Three of a kind: There are $\binom{5}{3}$ ways for three of the five dice to display the same outcome and six possible outcomes those three dice could display. There are $\binom{5}{2}2!$ ways for the two remaining dice to display two of the five other possible values (as there are $\binom{5}{2}$ ways to select two of the remaining five values and $2!$ ways to arrange those values on the remaining two distinct dice), giving $$\binom{5}{3}\binom{6}{1}\binom{5}{2}2! = 1200$$ favorable outcomes.
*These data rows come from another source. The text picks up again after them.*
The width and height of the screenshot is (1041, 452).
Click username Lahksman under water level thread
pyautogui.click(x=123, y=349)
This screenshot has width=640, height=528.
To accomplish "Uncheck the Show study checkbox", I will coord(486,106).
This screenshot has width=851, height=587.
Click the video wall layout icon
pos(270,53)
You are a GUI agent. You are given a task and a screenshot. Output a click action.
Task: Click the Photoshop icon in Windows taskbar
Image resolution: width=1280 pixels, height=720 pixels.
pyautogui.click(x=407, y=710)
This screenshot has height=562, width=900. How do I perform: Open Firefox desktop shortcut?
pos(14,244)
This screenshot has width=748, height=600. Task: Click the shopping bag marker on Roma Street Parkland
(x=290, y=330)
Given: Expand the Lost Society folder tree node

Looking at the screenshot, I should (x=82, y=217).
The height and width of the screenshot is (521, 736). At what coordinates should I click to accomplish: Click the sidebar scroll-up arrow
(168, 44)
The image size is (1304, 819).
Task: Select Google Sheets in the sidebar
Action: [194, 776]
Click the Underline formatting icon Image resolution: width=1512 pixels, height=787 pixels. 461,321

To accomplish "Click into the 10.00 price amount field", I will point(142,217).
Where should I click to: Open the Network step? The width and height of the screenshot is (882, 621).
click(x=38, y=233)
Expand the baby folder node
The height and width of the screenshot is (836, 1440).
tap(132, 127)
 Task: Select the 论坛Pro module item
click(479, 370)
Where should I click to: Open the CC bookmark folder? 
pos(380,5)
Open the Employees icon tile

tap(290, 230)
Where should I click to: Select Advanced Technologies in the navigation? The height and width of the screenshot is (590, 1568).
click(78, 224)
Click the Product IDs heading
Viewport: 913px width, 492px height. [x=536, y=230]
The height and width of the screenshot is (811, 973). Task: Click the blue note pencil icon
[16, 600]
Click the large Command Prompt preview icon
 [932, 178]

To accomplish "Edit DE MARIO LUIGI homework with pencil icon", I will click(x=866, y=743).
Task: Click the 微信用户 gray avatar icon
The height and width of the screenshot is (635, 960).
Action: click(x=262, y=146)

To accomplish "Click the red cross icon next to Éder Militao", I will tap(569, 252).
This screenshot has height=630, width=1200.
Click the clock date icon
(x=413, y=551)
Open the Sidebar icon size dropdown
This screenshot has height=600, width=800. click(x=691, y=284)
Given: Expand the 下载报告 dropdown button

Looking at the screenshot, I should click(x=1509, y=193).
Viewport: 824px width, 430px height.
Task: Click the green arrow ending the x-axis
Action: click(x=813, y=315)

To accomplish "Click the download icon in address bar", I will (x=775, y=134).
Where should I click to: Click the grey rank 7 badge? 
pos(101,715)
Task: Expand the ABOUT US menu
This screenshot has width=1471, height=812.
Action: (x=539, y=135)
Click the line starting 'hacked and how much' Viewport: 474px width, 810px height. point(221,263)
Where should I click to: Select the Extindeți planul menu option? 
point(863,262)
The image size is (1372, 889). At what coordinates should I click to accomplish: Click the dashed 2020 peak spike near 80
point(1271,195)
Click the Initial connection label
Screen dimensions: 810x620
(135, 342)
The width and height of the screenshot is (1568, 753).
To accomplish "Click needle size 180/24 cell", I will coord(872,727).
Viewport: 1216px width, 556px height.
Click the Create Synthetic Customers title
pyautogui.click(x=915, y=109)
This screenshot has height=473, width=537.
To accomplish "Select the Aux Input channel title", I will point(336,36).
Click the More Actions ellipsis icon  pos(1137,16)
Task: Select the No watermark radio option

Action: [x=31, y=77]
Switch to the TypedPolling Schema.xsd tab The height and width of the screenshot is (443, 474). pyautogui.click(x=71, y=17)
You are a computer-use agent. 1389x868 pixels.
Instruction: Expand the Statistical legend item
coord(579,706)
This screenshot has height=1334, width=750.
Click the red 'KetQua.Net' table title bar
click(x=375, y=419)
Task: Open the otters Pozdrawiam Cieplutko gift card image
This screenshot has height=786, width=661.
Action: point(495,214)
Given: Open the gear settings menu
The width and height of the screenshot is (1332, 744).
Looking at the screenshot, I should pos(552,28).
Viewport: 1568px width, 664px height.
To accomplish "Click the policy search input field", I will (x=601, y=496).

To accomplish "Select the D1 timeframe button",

Thus, the probability that three of a kind is obtained is
$$\Pr(\text{three of a kind}) = \frac{1200}{6^5}$$

Edit: Evidently, we were also supposed to consider all cases in which exactly three of the dice show the same outcome, so we must add the results for a full house.

Full house: There are $\binom{5}{3}$ ways for three of the five dice to display the same outcome and six outcomes those dice could display. There are five possible outcomes the other two dice could both display. Hence, there are $$\binom{5}{3}\binom{6}{1}\binom{5}{1} = 300$$ ways to obtain a full house. Thus, the probability of obtaining a full house is $$\frac{300}{6^5}$$

Total: The probability that exactly three of the dice display the same number is found by adding the probabilities for three of a kind and a full house, which yields $$\frac{1200}{6^5} + \frac{300}{6^5} = \frac{1500}{6^5}$$ as the given answer states.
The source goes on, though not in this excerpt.